La Tulipe et Brin-d'Amour n'en voulaient pas toujours au sergent-recruteur qui leur avait promis plus de beurre que de pain, moins de corvées que de bonnes fortunes et plus de gloire surtout que d'hôpital, en arrosant de copieuses libations la signature de leur enrôlement. Trop de fois l'apprenti héros avait cédé à l'ardeur d'un moment ; au dépit amoureux, à un accès de chagrin, à une heure de découragement, et lorsque son envie de se dépayser, se noyait dans les larmes du repentir, de l'amitié ou de l'amour, pas de retour possible : la nouvelle recrue ne s'appartenait plus. Mais aujourd'hui un mauvais numéro signe l'engagement, et la famille même que le départ du conscrit met en deuil, défraye les réjouissances inséparables de l'adieu qu'il dit au village. L'un s'enivrait en contractant la dette ; l'autre s'enivre devant la feuille de route, échéance d'un billet souscrit par la naissance. En dépit de ces différences, nos armées de l'ancien régime n'ont pas été toujours exemptes d'un Waterloo ; celles du nouveau ont vu luire plus encore de journées de Fontenoy.

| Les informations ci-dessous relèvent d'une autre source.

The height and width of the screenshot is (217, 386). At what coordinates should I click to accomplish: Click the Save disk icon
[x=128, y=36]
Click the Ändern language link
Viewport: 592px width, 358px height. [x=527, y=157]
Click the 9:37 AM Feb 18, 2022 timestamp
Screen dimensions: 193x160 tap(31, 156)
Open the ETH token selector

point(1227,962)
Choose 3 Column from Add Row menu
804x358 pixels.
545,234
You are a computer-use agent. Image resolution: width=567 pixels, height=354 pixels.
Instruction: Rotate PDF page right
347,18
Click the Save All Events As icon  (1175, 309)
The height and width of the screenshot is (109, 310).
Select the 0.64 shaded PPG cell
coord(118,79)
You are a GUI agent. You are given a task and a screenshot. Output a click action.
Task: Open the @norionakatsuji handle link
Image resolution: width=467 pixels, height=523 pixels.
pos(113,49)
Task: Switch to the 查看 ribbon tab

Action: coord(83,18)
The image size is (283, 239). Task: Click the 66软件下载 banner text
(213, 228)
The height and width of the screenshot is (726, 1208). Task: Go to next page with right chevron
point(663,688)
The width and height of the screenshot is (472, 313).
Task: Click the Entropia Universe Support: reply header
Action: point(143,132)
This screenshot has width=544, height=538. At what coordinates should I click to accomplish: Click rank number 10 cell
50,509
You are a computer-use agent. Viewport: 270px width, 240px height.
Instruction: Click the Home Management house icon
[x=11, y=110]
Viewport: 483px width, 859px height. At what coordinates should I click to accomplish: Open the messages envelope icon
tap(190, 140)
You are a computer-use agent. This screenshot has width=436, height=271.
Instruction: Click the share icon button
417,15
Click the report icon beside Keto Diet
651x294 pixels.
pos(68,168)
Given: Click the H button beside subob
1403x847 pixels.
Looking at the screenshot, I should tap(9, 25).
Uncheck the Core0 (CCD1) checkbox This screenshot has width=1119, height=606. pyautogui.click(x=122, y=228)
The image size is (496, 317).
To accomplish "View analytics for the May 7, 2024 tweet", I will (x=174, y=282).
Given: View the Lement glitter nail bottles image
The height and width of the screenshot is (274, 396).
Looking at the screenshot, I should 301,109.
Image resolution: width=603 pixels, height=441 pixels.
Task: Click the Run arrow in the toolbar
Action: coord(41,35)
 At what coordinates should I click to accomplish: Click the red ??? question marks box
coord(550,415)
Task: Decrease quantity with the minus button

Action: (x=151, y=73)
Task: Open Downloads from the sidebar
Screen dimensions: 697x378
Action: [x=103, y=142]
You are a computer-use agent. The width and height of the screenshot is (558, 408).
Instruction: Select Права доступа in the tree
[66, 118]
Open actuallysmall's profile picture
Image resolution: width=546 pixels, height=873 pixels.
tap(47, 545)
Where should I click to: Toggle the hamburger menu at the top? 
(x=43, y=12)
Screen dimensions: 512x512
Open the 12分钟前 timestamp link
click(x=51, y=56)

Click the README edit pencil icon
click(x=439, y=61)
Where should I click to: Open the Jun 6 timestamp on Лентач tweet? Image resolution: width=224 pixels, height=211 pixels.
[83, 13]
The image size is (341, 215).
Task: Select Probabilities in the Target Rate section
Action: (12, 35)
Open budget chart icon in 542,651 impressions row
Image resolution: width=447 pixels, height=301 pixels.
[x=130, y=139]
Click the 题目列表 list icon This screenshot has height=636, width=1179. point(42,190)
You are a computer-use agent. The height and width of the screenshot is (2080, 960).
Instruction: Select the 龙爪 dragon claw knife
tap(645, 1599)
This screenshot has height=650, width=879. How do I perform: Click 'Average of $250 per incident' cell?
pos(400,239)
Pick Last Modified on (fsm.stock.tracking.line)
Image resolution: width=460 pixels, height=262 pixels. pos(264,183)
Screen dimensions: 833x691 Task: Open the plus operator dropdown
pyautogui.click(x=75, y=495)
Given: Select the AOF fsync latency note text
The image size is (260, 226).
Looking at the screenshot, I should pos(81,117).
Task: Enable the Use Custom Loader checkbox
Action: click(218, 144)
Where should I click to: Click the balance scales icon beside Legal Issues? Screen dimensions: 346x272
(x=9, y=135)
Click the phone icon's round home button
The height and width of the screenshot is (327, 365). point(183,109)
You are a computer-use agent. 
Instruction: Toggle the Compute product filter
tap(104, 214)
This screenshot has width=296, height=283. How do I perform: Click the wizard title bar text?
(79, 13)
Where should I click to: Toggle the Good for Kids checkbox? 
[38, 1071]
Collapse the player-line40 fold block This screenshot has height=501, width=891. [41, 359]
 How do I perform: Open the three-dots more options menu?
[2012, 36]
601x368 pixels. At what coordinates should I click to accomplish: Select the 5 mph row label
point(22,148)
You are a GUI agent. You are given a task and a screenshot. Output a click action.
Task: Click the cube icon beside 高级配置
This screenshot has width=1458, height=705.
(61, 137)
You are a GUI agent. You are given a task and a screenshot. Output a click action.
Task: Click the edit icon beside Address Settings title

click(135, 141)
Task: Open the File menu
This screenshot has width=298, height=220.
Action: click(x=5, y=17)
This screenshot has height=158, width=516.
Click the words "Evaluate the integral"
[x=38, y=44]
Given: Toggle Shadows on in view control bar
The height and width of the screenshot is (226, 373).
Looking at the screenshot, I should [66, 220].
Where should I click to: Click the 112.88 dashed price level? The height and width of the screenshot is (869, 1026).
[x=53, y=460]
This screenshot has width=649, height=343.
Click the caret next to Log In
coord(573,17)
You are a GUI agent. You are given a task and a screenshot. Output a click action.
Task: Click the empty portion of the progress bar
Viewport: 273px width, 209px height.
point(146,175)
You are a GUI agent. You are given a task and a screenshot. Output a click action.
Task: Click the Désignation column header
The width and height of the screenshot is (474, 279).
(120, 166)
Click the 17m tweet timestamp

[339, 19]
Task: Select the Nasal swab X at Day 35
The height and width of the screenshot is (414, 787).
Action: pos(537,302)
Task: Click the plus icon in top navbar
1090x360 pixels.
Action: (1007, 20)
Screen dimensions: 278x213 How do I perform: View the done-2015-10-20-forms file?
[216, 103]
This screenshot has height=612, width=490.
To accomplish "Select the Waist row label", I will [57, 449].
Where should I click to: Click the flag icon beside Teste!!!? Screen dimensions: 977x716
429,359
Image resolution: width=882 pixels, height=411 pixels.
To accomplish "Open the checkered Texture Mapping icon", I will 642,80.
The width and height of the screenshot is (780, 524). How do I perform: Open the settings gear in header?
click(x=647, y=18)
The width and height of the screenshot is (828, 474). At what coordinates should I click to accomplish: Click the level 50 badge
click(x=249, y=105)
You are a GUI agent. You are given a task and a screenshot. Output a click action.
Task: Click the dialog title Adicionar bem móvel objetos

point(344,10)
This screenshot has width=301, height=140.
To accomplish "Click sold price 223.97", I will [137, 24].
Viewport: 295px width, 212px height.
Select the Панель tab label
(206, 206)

Une démolition récente supprime la moitié des immeubles sur le quai de la Mégisserie : les plus hauts numéros ont été épargnés, ils en seront quittes pour descendre de la moitié dans l'ordre numérique. Parmi les maisons disparues, il pouvait s'en trouver du temps de Charles V, qui fut le créateur du quai ; plusieurs, du moins, avaient été bâties sous le règne de François Ier, qui changea l'alignement.

Toujours est-il qu'au dernier siècle, le 82 d'à présent appartenait à l'évêque de Senlis ; et le 74 au marquis de Bovillon. Le marquis de Bercy avait dans le 66 une belle propriété, alors que son maître-d'hôtel était Tallien, père du Tallien que la Révolution devait illustrer.

Ce dernier immeuble, ou un autre peu distant, avait été la demeure de Ticquet, conseiller à la grand'chambre, aux jours duquel attenta son portier, assisté d'un soldat-aux-gardes, en exécution d'un plan conçu par la femme elle-même de la victime. Sur la plainte que ce magistrat avait portée l'année précédente à Fontainebleau, durant le séjour de la cour, Montgeorges, capitaine-aux-gardes, avait rompu, par ordre du roi, avec Mme Ticquet, dont il était l'amant, et elle avait tenu à en tirer vengeance. Le pauvre mari, laissé pour mort, guérit de ses blessures par mi-racle ; la femme subit en place de Grève la peine capitale, en présence d'un concours immense de curieux et surtout de curieuses ; les deux complices avaient été condamnés au supplice de la roue.

Aussi près de l'arche Marion, et il ne m'étonnerait pas que ce fût au n° 54, la corporation des Tailleurs d'habits tenait son bureau. Elle avait été réunie à celle des marchands pourpointiers en 1655, et de plus les fripiers y avaient été agrégés en 1775.

L'apprentissage était de trois années, le compagnonnage pareillement. Le brevet coûtait 24 livres et la maîtrise 800. Chaque maître ne pouvait avoir qu'un apprenti à la fois. La compagnie était sous le patronage de la Trinité, à l'église de la Trinité, rue Saint-Denis.